§ YOUR INSTRUCTIONS: From the listing below, retype exactly the line holding "The height and width of the screenshot is (616, 841).", the line holding "Open 授業用資料_スタートプログラム概要 link", and the lines between them; skip everything else.

§ DATA IN THIS EXERCISE:
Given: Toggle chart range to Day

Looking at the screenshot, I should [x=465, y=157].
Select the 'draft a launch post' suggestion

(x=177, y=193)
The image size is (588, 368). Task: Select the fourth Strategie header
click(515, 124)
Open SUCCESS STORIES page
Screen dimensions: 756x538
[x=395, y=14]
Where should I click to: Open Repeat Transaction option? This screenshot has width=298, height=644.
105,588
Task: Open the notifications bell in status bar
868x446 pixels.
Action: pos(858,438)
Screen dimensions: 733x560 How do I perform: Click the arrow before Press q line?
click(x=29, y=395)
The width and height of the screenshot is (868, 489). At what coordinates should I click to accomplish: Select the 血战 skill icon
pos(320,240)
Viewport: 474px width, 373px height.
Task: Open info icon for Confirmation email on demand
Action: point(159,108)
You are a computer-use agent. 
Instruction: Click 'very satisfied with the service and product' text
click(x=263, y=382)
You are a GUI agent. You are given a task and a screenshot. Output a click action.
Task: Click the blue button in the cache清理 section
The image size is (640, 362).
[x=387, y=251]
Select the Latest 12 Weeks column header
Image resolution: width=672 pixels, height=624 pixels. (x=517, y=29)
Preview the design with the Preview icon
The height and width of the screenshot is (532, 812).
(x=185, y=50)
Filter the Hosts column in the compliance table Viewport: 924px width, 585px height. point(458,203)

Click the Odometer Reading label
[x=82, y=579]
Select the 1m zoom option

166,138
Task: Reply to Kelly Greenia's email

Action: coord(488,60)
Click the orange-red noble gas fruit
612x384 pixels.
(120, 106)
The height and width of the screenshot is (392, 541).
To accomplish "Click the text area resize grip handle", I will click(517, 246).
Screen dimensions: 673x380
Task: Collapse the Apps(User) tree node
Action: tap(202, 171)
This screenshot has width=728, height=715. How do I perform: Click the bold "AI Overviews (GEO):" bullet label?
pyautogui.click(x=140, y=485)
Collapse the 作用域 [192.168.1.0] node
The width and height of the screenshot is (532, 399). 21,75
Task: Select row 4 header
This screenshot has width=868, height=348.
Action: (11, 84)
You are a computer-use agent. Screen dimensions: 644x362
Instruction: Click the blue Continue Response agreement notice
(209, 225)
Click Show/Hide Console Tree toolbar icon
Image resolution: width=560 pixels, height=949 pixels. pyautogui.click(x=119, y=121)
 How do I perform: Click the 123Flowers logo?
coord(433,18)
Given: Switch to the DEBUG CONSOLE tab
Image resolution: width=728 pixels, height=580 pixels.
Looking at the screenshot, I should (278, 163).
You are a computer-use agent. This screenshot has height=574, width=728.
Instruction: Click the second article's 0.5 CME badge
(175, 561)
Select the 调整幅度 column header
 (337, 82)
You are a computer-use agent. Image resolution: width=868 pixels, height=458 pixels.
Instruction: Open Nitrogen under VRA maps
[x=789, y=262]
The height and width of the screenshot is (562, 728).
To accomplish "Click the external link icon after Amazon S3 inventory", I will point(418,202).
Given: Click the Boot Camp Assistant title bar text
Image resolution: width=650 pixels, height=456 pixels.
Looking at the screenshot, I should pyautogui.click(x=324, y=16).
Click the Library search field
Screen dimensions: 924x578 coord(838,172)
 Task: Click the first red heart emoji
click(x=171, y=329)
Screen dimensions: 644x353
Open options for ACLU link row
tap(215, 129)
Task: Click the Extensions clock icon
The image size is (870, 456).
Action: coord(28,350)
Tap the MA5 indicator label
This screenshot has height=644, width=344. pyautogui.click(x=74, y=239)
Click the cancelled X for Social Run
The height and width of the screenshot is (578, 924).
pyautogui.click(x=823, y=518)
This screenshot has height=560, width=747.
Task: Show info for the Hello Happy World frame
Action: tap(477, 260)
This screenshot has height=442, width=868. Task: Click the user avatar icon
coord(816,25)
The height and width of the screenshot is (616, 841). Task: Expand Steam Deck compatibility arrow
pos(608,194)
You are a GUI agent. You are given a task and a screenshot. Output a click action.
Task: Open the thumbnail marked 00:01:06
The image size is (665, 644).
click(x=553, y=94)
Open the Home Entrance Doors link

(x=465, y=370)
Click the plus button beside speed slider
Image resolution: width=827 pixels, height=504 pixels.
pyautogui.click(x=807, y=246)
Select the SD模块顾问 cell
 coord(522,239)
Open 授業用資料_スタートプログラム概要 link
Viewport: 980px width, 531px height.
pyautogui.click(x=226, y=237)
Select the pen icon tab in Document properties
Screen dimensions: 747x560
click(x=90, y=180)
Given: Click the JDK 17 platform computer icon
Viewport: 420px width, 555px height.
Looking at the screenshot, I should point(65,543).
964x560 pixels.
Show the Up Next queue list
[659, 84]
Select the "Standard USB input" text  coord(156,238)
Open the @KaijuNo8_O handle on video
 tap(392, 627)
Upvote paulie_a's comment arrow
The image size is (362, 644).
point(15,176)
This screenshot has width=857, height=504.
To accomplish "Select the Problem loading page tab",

§ ANSWER AREA:
The height and width of the screenshot is (616, 841). Task: Expand Steam Deck compatibility arrow
pos(608,194)
You are a GUI agent. You are given a task and a screenshot. Output a click action.
Task: Open the thumbnail marked 00:01:06
The image size is (665, 644).
click(x=553, y=94)
Open the Home Entrance Doors link

(x=465, y=370)
Click the plus button beside speed slider
Image resolution: width=827 pixels, height=504 pixels.
pyautogui.click(x=807, y=246)
Select the SD模块顾问 cell
 coord(522,239)
Open 授業用資料_スタートプログラム概要 link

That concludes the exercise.